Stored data
_ _ _ _ _
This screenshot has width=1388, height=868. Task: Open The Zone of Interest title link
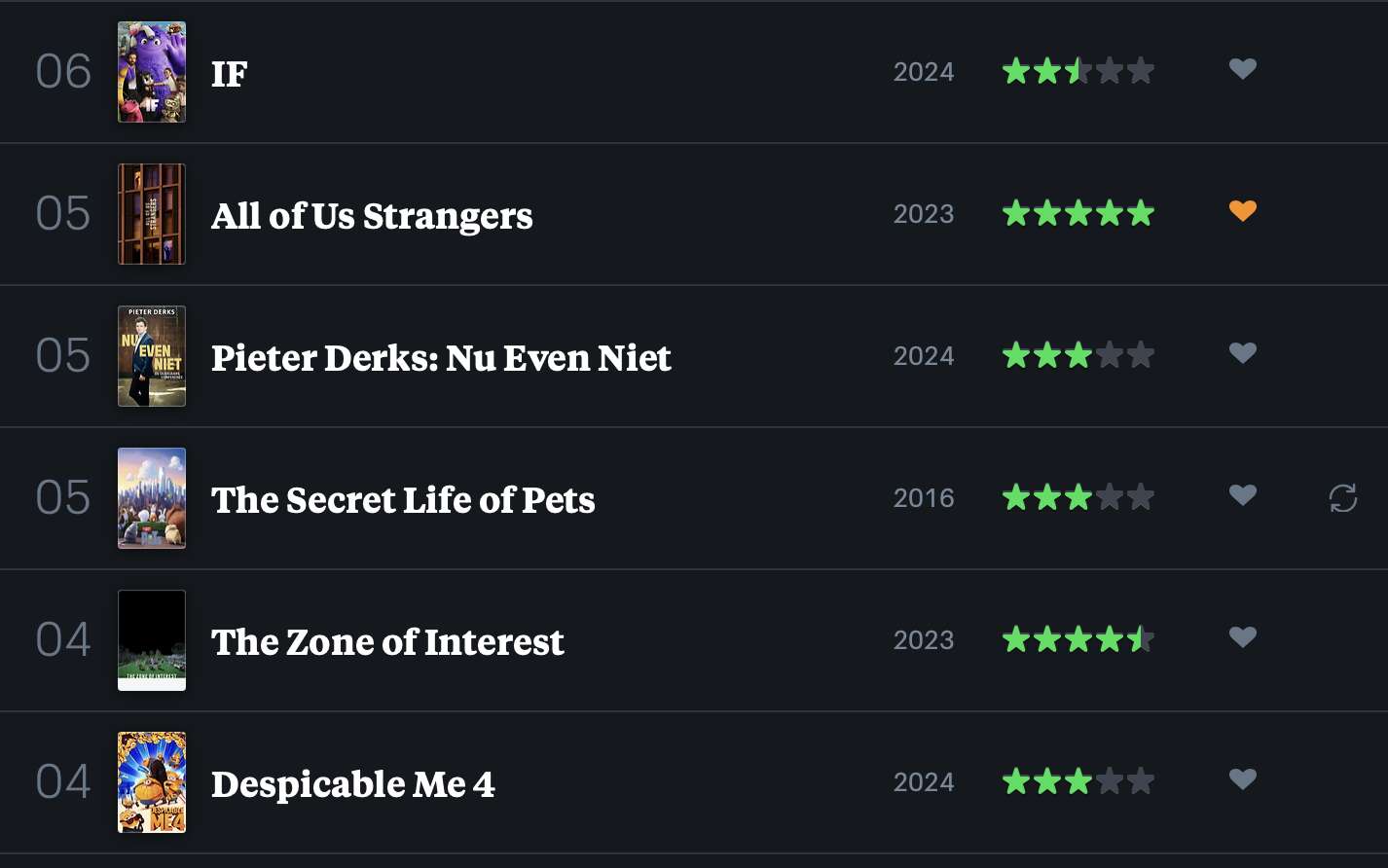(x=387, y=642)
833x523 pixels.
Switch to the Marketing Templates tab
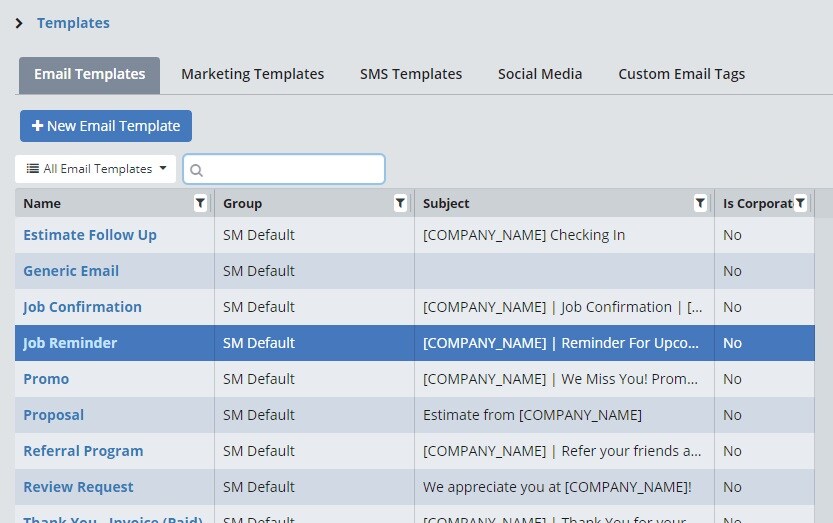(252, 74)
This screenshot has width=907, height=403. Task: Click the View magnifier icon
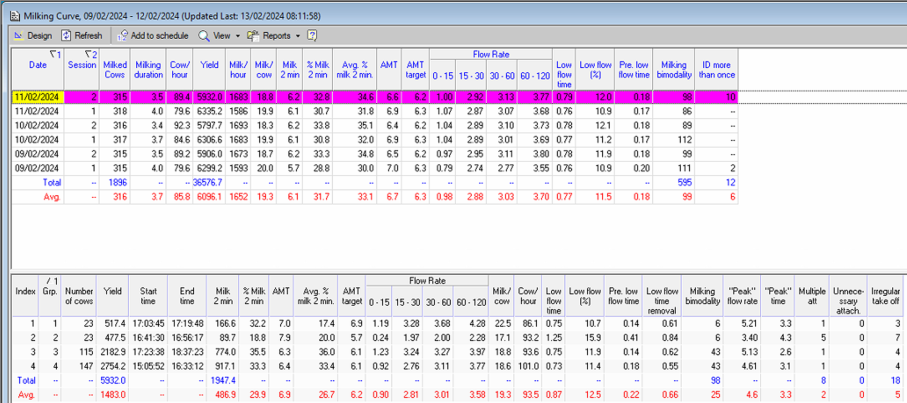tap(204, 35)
_ _ _ _ _
Aside from the pictures, copy all of the entries exactly.

TASK SOLUTION:
This screenshot has width=1388, height=868. Task: Open The Zone of Interest title link
(x=387, y=642)
833x523 pixels.
Switch to the Marketing Templates tab
(252, 74)
This screenshot has width=907, height=403. Task: Click the View magnifier icon
tap(204, 35)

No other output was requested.